I'm liking this single a lot. I started with the blue and segued into the hot pink.

And a day or so ago, I was reading Carol's complaint that she couldn't seem to spin thinner.

Ted gave Carol some very good advice: Stop worrying about how thin you're spinning and be more concerned about consistent drafting.

Well, here's the key. As Mabel Ross always said, "Measure and count." You must consistently enter the same amount of fiber into the twist, while you treadle evenly, with the same number of wheel rotations for every length of fiber introduced into the twist.
It's all a matter of that, plus knowing how much twist the fiber needs. Combining treadling speed with whorl size and tension to get the grist you want takes some experience. And that's where sampling comes in.
A new spinner should sample, sample, sample. Until all of the aforementioned actions become instinctive and the desired thickness of yarn is achieved. This is not something that can be taught, in my opinion. It must be felt. Brain connects to hands, and you're in.
As Ted says, it's actually harder for an experienced spinner who has produced thin singles to spin heavier weight singles. However, if you have the feel for how much fiber you need to introduce for the weight you want, you can do it.
Just remember the first time you held knitting needles and tried to make a stitch. Awkward. Klutzy. And then, brain engaged hands and you had it.
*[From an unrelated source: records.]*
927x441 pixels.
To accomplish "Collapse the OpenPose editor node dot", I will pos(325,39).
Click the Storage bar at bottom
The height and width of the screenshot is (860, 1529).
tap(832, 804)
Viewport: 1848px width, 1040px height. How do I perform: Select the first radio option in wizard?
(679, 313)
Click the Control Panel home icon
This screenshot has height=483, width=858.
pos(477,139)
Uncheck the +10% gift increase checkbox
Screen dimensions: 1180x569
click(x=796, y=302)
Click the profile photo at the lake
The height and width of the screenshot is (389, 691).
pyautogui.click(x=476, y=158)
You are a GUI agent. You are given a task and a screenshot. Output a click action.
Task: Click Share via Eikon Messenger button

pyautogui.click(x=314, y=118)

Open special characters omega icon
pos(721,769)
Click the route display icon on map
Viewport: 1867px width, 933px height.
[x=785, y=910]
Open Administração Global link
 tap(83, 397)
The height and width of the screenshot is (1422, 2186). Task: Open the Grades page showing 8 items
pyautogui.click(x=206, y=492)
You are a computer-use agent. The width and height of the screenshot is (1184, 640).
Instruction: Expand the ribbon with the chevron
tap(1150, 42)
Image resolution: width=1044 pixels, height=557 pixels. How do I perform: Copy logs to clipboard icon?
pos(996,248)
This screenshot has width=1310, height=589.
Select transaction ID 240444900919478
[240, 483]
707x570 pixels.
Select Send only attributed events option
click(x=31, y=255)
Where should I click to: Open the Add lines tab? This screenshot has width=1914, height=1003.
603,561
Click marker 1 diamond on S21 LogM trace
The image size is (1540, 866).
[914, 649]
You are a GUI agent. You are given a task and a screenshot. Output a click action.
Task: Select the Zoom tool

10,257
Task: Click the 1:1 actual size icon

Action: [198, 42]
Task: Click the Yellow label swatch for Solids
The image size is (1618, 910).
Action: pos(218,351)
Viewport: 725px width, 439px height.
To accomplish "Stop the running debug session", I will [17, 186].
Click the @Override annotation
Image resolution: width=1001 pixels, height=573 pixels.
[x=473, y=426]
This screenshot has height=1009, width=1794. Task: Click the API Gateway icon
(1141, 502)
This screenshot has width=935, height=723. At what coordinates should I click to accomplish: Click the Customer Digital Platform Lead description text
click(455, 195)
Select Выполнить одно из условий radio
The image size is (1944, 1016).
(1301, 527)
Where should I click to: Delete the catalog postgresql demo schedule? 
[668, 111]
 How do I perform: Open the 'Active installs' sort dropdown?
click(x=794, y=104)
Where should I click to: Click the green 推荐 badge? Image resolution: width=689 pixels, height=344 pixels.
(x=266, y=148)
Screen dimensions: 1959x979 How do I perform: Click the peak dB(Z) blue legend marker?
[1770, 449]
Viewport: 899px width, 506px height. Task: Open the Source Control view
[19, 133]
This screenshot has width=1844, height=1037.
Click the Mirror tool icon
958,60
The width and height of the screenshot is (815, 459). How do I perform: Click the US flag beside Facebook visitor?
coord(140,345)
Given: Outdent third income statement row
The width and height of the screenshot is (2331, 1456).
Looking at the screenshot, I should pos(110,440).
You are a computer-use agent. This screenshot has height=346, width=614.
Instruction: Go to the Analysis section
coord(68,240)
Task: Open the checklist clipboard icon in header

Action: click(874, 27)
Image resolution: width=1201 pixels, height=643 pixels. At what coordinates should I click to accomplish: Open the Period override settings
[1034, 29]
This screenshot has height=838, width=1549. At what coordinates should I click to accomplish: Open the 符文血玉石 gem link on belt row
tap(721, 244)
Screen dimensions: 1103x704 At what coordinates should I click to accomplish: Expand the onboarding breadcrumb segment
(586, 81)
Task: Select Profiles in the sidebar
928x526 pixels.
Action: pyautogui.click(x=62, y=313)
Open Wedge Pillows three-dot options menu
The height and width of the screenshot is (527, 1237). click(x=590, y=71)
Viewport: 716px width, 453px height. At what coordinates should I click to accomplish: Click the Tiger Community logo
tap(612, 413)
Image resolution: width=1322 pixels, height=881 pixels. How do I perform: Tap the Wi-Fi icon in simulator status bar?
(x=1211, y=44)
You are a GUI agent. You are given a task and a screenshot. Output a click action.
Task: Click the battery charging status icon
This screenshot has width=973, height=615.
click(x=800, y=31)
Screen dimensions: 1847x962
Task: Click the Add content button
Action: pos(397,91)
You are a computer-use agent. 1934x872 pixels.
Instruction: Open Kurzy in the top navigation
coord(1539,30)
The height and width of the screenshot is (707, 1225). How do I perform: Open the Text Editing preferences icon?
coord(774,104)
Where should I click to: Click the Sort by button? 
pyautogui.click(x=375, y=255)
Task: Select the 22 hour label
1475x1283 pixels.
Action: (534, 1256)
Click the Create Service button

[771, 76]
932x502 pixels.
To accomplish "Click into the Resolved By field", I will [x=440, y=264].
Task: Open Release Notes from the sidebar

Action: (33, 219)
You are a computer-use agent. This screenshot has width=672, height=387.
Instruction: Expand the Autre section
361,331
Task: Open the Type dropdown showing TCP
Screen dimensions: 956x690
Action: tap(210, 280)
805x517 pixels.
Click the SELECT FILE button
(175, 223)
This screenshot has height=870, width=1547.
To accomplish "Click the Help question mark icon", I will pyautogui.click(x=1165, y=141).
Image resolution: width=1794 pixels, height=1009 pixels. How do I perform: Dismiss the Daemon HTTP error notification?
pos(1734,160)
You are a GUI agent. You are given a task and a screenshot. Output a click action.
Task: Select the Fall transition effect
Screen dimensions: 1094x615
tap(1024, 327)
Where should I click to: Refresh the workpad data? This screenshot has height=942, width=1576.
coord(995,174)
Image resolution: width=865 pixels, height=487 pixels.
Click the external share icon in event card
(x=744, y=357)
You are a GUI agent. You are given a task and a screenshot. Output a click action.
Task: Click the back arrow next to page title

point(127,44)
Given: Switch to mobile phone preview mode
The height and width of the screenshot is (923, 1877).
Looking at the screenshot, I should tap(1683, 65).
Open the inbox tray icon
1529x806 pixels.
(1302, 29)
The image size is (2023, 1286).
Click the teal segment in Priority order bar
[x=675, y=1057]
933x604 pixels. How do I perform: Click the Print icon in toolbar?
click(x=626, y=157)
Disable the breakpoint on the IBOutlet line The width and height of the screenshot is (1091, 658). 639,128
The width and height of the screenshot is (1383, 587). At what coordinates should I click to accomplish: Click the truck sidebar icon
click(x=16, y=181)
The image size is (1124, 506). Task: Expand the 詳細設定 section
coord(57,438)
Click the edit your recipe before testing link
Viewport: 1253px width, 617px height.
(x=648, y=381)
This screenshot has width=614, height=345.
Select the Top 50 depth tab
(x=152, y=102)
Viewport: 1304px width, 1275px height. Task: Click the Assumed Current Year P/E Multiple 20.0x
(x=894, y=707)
Same thing here. (Of course, I was only 8 when I learned to knit but I remember the brain-hands marriage as clear as day.)
And now, it's time to return to the rare and handy wheel because that silk is calling me before I go to bed. And then there's the boxes of stash lined up in my dining room, ready to go to E'burg. So I've kept out what I need and the rest goes over the Gap on Saturday. (And yes, this is being published prior to 12 midnight, as is my habit.)